30 janvier 2008 - 13h04
Les semsara du foot

Il est midi, la salle d’attente du bureau de Karim Laraki, pionnier des agents de joueurs au Maroc, affiche complet. Parmi les visiteurs du jour, trois jeunes footballeurs africains, tout juste récupérés à l’aéroport. Affalés dans le canapé, ils tripotent leurs iPods, s’envoient quelques plaisanteries, en attendant de poursuivre leur voyage. “Une
fois les formalités administratives réglées, deux d’entre eux iront rejoindre les rangs du Moghreb de Tétouan et du Fath de Rabat. Le troisième est, quant à lui, attendu en Libye”, nous explique Karim Laraki.

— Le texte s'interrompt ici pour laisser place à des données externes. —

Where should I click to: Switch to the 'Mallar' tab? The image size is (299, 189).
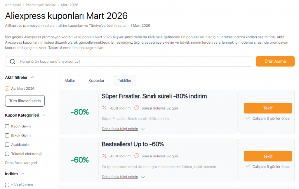pos(69,80)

Dans la pièce voisine, la dizaine d’employés est submergée par le travail. Un technicien s’affaire sur le montage de vidéos de démonstration, compilant les actions des poulains de Laraki. Une sorte de carte de visite destinée à séduire les recruteurs locaux, voire étrangers. Le webmaster ne chôme pas non plus : il passe ses journées à trier les dizaines de mails de joueurs et agents étrangers reçus quotidiennement. “Il est vrai que nous sommes plutôt occupés”, confirme Karim Laraki, confortablement installé dans son bureau surplombant le centre-ville de Casablanca. À peine la discussion entamée, ce médecin de renom - son cabinet se trouve dans le même immeuble - jette un coup d’œil furtif à son mobile. “Tiens, on vient de me biper du Mali, annonce t-il. C’est probablement l’un de mes intermédiaires, qui doit avoir une piste intéressante”.

Des agents comme Karim Laraki, il y en a actuellement 14 au Maroc. Tous possèdent l’agrément de la FIFA, obligatoire pour exercer le métier. “Pour le décrocher, il suffit de répondre à un questionnaire soumis deux fois par an par les fédérations de football du monde entier, sous l’égide de la FIFA”, explique Mohamed Horane, directeur administratif de la Fédération royale marocaine de football (FRMF). Les détenteurs du précieux sésame se sont spécialisés par zone géographique. Le Dr Laraki fait le gros de ses marchés en Afrique subsaharienne et en Europe de l’Est. Pour sa part, Karim Balk, ancien joueur du FUS, est incontournable pour ceux qui souhaitent évoluer dans les pays du Golfe.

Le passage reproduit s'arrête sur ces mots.